Inoculation with a virulent isolate or high concentration of the inoculum often result in the shifting of disease severity from resistant to susceptible category during artificial inoculation (Garg et al., 2013). However, two genotypes (CBT-Ac77 and Arka-Kalyan) showed resistant reaction for both field and in vitro inoculation. CBT-Ac77 is a land race collected from Koraput, Odisha (Rout et al., 2015) while Arka Kalyan is an improved line developed through vigorous mass selection of IIHR-145 bulbs at Indian Institute of Horticulture research, Bangalore, India (IIHR Annual Report, 1995). Previous reports have demonstrated that, Arka Kalyan exhibits moderate resistance to purple blotch (Ambresh and Gowda, 2013; Chethana et al., 2011). In addition to this, three wild genotypes A. schoenoprasum (PI 664902), A. roylei (IC-353540), and A. tuberosum (IC-353536) also had the lowest level of infection in both field and in vitro conditions. These three wild genotypes were also resistant to Fusarium oxysporum f. sp cepae (Rout et al., 2015), thereby acting as resistance sources for two important fungal diseases in Alliums. Taken together, it is essential that, these few purple blotch resistant lines are properly listed in their usage in resistant selection breeding programs and integrated pest management packages.

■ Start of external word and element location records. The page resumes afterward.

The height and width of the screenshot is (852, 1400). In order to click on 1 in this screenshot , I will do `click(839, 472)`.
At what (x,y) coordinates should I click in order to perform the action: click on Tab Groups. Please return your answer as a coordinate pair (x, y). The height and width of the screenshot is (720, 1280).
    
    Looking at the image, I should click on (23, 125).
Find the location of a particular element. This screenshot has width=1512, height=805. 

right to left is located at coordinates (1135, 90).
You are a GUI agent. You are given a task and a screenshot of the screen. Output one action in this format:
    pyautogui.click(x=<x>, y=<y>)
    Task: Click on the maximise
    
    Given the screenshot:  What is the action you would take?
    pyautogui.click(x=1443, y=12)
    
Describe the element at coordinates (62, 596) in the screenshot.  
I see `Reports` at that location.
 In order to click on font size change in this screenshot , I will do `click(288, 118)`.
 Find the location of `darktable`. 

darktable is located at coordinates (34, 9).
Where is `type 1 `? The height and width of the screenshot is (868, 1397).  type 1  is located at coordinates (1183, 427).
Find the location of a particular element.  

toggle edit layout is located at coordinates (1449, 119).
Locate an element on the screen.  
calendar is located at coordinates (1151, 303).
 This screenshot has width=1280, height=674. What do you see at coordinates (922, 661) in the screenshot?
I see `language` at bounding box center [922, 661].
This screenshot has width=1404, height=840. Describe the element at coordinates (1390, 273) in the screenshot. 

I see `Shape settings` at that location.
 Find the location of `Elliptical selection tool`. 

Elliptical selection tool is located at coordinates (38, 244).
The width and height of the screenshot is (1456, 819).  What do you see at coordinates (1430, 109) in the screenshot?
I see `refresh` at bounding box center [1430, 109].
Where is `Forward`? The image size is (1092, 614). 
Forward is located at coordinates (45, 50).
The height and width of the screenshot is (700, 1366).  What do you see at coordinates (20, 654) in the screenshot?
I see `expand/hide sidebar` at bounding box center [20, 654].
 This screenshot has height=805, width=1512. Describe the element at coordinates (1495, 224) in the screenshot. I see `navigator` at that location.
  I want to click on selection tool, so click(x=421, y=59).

Pathotype variation within the species is critical to the virulence of a pathogen (Pariaud et al., 2009). Pathogens may adapt to their compatible host under experimental field and natural conditions resulting in the change of their virulence. Thus far, there has been no report on the existence of different strains of A. porri with different degrees of virulence. However, it is apparent from the present study that, the host response of the three A. porri isolates varied among the Allium genotypes. Therefore, it is likely that Apo-Chiplima, Apg-Guntur, and Apn-Nasik isolates are three different pathotypes of A. porri. Further research on the genetic characterization of A. porri isolates will provide more insights into the evolutionary history and the pathogenic nature of this important phytopathogen.

Overall, none of the Allium accessions and cultivars were found completely immune to any of the A. porri isolates used in the study. However, the identified two resistant A. cepa genotypes (CBT-Ac77 and Arka Kalyan) may offer better choices for breeding purple blotch resistant onion. CBT-Ac77 and Arka Kalyan with best yield characteristics may be recommended for wider cultivation and evaluated in multi-location hotspot for purple blotch in order to determine their efficiency as pre-breeding lines. Besides, A. schoenoprasum and A. roylei with moderate resistance and low PDI may be used as potential donors for purple blotch resistance through interspecific hybridization. A previous work on interspecific hybridization between A. schoenoprasum and A. cepa did not result in viable offspring (Van Raamsdonk et al., 2003). However, A. roylei has been predicted as a suitable candidate for hybridization with cultivated onion due to high genetic similarity and taxonomic affinity and may be definitely exploited for this purpose (Kik, 2002). Alternatively, these lines could be used as starting materials towards molecular isolation and characterization of genes associated with A. cepa–A. porri interaction. Further, the different reactions of the Allium genotypes to three different isolates signify the presence of multiple strains of A. porri. Therefore, there is an urgent need for molecular diversity analysis in this economically important phytopathogen to understand their nature of aggressiveness and pathogenicity.